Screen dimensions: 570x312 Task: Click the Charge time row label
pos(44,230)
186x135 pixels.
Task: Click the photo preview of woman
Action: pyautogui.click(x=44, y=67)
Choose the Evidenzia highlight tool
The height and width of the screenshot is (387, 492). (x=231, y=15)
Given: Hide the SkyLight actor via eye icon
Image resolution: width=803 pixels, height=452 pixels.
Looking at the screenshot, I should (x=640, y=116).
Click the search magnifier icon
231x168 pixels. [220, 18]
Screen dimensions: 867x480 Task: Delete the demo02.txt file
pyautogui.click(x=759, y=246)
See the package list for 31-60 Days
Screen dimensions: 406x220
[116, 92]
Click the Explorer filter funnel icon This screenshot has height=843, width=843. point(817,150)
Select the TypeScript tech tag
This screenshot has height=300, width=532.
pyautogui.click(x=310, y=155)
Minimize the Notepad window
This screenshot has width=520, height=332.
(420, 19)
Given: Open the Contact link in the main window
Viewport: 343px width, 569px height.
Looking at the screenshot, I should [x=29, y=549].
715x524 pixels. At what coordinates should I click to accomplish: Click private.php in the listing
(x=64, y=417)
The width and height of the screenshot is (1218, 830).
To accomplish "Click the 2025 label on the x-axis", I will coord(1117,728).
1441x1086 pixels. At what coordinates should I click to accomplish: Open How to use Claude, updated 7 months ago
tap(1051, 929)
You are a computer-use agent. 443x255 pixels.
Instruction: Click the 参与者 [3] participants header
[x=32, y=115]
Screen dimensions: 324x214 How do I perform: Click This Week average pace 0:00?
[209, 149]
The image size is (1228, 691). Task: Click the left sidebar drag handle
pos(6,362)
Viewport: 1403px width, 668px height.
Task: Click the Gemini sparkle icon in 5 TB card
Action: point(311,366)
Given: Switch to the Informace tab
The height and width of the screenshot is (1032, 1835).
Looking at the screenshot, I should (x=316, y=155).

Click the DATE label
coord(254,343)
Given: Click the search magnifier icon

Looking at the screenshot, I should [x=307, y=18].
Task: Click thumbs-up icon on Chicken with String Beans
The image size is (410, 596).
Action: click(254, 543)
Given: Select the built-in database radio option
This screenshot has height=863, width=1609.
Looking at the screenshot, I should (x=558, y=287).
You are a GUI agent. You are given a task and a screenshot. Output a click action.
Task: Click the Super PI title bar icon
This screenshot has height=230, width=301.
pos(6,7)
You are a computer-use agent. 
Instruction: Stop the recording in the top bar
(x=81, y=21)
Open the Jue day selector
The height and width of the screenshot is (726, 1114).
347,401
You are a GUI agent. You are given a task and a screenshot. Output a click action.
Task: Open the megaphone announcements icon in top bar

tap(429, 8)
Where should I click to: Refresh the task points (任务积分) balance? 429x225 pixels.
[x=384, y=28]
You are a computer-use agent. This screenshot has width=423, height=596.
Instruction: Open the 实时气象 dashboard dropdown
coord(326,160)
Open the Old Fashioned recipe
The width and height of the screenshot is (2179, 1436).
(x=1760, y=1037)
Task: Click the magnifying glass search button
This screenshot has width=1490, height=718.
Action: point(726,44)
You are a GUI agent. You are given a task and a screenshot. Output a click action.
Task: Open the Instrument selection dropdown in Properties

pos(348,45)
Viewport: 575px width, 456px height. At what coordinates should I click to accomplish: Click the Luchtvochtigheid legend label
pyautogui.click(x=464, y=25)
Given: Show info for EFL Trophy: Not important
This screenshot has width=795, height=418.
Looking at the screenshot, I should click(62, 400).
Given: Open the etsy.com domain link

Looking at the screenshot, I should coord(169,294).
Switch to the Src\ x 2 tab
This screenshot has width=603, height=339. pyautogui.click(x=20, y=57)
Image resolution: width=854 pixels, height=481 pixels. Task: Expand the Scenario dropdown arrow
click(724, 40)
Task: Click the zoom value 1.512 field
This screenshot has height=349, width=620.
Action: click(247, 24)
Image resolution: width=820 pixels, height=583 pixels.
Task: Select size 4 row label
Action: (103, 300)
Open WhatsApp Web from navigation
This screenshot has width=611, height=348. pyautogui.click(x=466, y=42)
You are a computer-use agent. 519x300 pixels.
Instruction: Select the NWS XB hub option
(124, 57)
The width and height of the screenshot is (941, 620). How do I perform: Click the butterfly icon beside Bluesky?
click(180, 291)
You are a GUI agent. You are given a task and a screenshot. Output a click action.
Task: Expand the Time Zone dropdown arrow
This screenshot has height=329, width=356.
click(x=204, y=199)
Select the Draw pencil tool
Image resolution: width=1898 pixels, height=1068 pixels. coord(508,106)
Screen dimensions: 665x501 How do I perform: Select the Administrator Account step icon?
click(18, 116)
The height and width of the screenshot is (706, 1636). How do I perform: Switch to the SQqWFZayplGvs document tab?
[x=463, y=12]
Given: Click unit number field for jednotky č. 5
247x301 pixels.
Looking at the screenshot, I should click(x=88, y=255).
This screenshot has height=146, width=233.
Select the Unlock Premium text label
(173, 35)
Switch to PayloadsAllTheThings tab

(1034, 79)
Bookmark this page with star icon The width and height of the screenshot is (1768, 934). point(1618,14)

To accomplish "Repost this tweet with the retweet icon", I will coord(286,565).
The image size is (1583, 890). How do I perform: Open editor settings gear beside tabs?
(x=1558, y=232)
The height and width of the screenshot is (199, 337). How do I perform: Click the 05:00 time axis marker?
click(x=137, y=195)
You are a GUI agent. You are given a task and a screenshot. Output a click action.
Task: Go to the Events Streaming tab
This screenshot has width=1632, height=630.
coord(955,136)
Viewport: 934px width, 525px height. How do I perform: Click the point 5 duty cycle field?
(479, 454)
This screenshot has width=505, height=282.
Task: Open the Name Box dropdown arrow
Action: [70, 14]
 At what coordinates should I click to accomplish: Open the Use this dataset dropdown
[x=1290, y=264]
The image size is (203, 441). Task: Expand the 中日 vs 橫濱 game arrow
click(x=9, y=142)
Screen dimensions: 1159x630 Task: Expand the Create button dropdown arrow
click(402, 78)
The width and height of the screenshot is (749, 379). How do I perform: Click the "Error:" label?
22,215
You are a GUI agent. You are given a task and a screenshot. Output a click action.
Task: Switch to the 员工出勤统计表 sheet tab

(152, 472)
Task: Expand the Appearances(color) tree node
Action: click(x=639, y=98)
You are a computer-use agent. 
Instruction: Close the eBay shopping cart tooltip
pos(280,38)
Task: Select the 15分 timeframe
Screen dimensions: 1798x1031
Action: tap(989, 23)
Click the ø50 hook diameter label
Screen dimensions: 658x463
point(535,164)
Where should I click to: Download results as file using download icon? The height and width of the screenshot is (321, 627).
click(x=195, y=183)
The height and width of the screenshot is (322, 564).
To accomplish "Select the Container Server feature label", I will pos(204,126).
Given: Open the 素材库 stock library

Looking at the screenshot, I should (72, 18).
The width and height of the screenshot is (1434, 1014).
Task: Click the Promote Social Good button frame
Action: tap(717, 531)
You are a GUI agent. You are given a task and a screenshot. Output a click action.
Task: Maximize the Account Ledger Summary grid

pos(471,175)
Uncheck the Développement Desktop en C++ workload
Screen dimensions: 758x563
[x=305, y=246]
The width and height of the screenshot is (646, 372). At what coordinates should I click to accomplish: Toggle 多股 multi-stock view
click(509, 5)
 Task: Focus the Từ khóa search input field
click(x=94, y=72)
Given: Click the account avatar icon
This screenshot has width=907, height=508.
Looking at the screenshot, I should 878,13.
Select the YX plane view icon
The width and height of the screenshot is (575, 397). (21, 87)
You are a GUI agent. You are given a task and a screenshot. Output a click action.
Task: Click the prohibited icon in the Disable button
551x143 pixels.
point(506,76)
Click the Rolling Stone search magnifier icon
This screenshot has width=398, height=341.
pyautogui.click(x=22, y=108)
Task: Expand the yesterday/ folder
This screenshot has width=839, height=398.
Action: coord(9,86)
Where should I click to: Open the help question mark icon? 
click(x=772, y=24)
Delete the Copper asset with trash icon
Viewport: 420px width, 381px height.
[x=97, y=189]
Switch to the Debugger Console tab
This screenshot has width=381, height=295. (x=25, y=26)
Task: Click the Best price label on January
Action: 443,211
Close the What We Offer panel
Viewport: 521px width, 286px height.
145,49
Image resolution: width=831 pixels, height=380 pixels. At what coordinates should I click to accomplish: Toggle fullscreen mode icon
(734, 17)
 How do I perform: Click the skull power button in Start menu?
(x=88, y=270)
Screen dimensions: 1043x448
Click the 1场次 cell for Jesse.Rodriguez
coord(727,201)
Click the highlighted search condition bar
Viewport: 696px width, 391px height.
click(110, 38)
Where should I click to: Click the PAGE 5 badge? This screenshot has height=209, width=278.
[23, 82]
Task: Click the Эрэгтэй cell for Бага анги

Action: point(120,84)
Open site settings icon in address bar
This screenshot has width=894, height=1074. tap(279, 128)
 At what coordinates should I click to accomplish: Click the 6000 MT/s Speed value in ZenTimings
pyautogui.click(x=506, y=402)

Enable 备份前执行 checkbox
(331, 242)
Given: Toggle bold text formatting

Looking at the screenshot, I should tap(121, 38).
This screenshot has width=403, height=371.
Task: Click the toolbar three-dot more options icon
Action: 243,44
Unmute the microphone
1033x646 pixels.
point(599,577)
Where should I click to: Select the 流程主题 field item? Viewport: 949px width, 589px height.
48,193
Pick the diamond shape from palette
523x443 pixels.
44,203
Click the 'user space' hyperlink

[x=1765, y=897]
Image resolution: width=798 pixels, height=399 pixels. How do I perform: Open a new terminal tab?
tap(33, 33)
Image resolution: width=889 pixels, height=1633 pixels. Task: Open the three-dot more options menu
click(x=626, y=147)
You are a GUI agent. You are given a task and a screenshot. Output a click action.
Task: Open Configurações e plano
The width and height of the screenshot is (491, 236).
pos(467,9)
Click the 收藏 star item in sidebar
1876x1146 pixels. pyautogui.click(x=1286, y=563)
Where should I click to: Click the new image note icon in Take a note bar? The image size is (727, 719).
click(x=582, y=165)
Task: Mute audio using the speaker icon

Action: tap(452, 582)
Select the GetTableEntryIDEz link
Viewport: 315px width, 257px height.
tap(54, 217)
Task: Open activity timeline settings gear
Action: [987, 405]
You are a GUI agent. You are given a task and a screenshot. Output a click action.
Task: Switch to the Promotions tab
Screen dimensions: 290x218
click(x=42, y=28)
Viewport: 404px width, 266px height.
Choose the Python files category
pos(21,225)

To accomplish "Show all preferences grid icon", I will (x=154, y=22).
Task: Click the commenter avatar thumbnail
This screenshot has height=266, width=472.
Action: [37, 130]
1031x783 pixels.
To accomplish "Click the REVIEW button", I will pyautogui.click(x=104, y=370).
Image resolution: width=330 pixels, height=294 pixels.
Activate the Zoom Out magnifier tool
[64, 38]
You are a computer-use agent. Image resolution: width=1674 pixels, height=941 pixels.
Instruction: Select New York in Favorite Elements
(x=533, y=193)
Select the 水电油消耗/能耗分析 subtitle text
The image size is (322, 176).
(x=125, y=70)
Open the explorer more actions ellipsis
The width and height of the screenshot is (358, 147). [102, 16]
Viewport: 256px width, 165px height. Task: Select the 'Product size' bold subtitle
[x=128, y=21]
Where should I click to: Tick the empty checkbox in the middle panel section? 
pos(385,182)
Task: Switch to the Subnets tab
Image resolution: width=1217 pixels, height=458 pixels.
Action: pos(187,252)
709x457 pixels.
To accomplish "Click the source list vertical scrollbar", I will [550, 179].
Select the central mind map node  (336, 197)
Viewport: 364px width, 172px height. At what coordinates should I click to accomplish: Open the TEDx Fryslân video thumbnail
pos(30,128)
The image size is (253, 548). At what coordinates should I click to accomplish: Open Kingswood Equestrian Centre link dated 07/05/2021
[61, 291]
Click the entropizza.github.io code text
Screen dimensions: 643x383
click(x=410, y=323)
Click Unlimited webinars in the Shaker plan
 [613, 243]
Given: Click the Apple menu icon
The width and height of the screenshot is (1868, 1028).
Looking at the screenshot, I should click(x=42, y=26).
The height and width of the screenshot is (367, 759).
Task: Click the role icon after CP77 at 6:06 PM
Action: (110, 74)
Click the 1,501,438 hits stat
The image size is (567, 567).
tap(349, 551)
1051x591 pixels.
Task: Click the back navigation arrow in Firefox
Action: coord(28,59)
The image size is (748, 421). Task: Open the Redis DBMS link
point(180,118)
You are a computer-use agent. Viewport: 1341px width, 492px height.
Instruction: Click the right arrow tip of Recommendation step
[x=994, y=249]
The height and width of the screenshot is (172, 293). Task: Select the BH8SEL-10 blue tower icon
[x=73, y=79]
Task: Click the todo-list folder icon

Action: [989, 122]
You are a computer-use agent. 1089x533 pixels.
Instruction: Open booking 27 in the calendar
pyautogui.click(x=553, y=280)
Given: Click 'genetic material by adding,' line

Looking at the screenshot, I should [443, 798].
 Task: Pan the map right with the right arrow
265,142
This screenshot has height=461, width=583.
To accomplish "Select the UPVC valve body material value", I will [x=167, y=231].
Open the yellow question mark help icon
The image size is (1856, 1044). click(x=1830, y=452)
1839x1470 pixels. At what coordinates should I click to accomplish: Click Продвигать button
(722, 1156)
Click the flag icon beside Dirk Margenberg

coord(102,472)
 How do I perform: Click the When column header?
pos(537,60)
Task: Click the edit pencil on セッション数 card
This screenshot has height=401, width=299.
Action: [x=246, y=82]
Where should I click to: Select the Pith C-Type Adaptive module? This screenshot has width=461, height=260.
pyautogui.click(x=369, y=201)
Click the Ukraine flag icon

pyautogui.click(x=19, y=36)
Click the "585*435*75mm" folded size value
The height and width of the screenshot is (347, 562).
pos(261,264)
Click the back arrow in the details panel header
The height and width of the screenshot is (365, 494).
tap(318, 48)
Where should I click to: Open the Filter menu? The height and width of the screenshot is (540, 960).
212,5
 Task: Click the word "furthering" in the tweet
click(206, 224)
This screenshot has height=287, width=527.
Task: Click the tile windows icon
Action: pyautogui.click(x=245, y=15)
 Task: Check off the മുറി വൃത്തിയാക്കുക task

EXERCISE OBJECTIVE:
Copy the lines of the records verbatim, starting with the line that contains "Viewport: 575px width, 456px" and ending with the line that contains "Looking at the screenshot, I should coord(169,294).", both included.

RESULT OF THIS TASK:
Viewport: 575px width, 456px height. At what coordinates should I click to accomplish: Click the Luchtvochtigheid legend label
pyautogui.click(x=464, y=25)
Given: Show info for EFL Trophy: Not important
This screenshot has width=795, height=418.
Looking at the screenshot, I should click(62, 400).
Given: Open the etsy.com domain link

Looking at the screenshot, I should coord(169,294).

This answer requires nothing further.